======== Data records ========
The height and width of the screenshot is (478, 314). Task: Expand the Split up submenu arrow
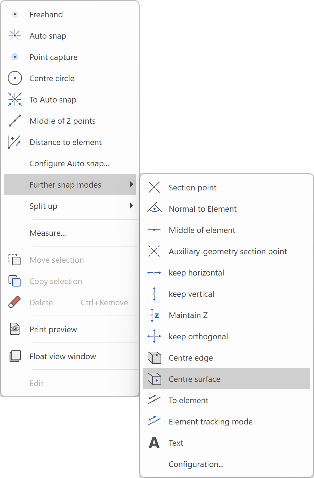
========
======== Data records ========
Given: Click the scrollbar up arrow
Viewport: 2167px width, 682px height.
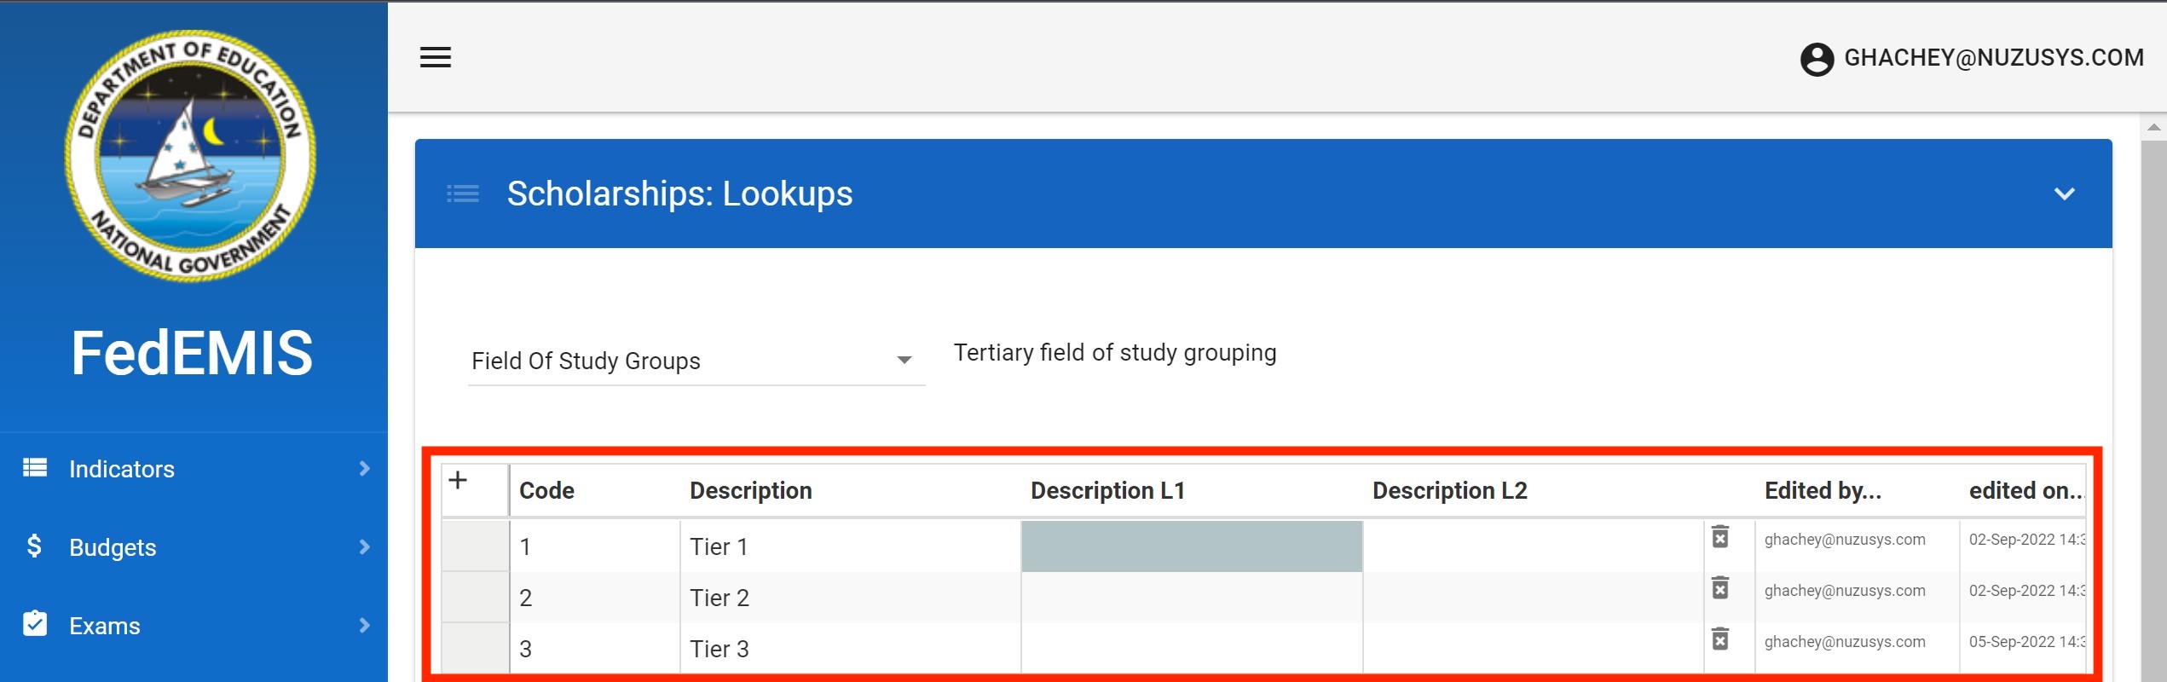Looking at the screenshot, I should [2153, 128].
========
======== Data records ========
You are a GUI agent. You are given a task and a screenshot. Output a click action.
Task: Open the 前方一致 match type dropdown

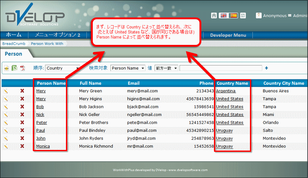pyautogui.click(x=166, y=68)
========
Please copy every line of the records above in which "arrow" appears.

Exercise answer |
The height and width of the screenshot is (478, 314). Task: Expand the Split up submenu arrow
Given: Click the scrollbar up arrow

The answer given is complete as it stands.